Aim of the exercise
From the line containing "Task: Collapse the Flows section" down to the final line of the entries below, quote every line verbatim. Exclude pictures.

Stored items
*** Block opens ***

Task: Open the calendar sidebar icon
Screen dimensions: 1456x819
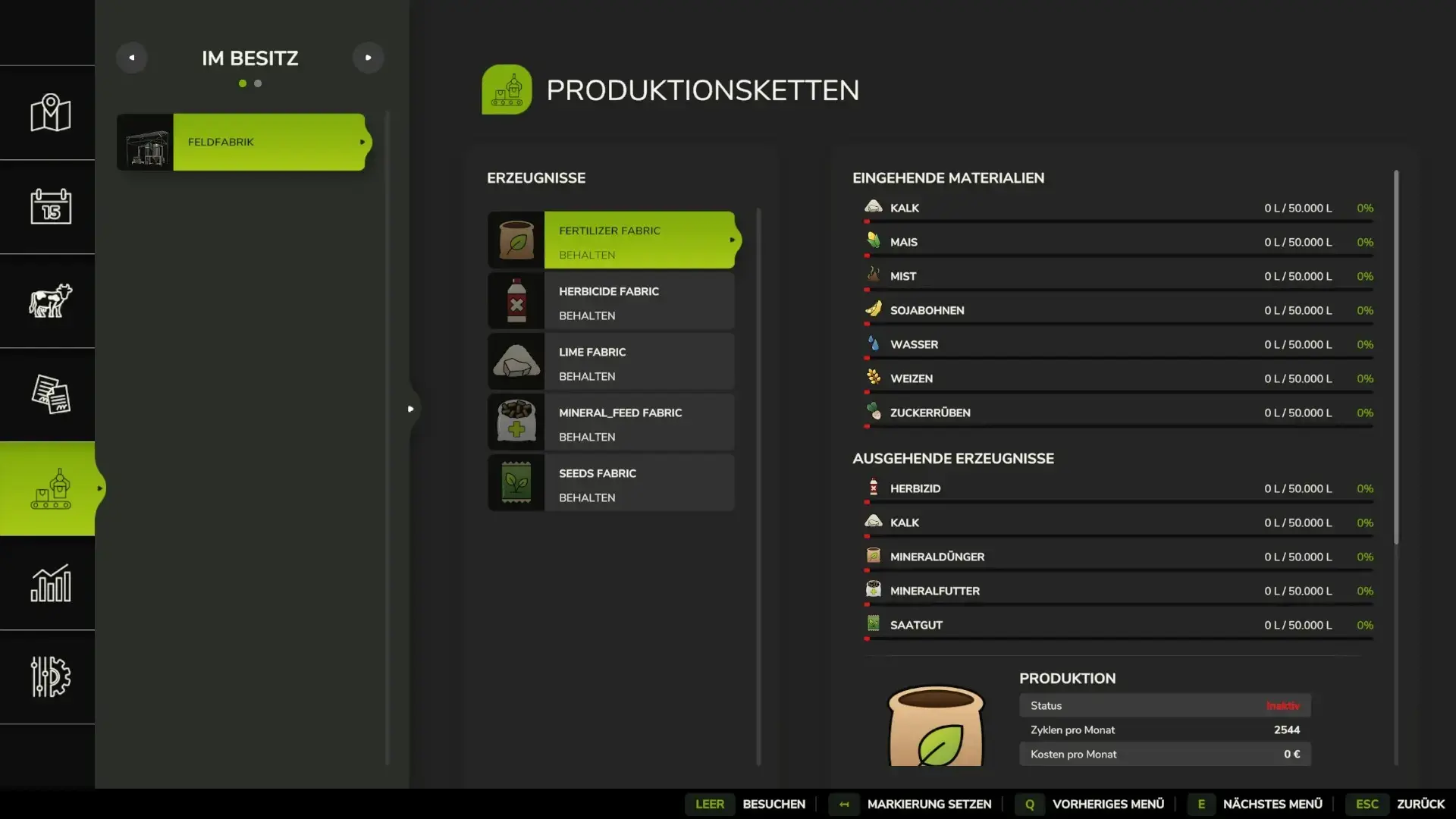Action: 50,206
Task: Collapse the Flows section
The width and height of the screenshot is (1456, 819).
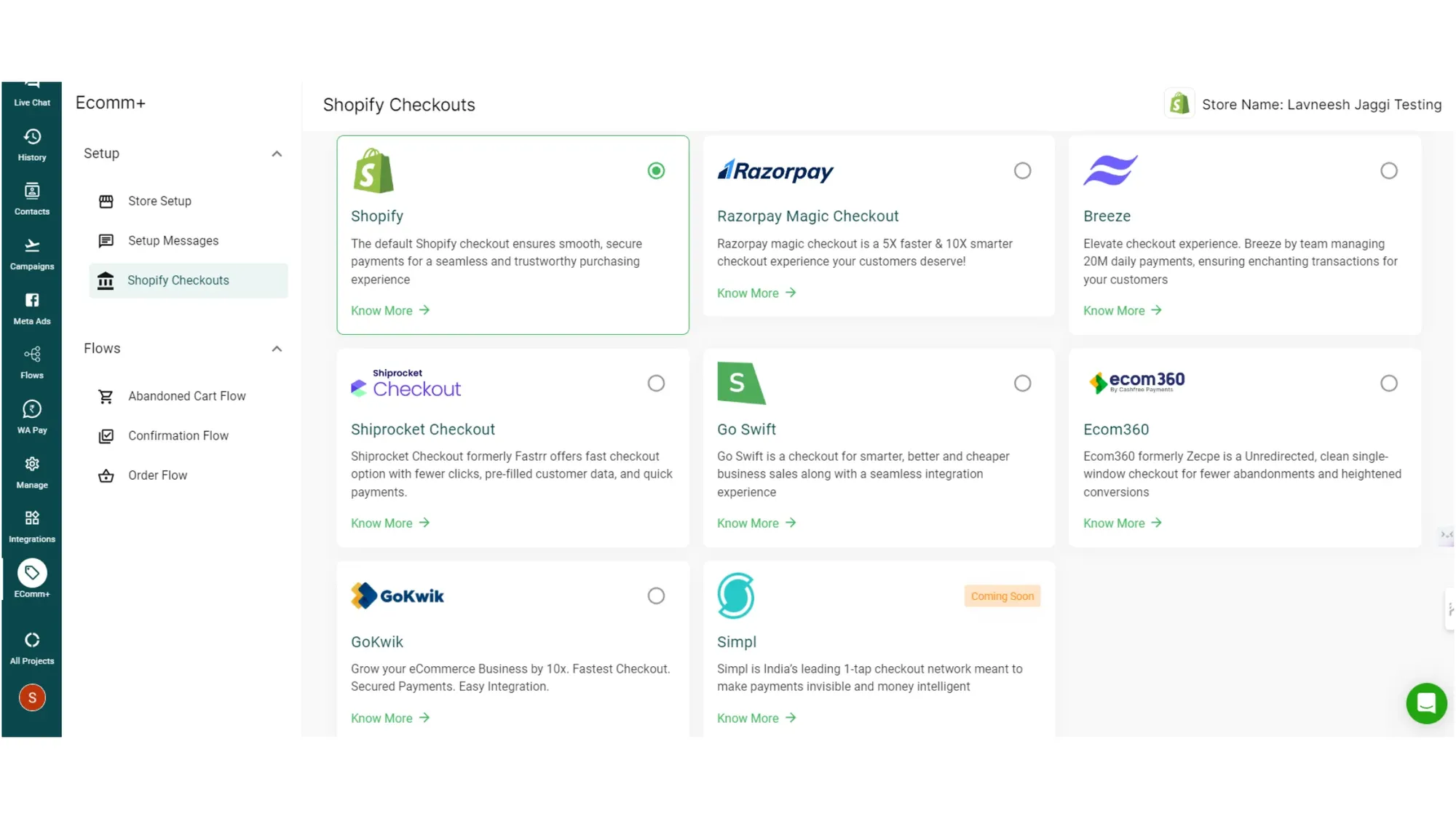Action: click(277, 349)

*** Block closes ***

Your solution
Task: Collapse the Flows section
The width and height of the screenshot is (1456, 819).
Action: click(277, 349)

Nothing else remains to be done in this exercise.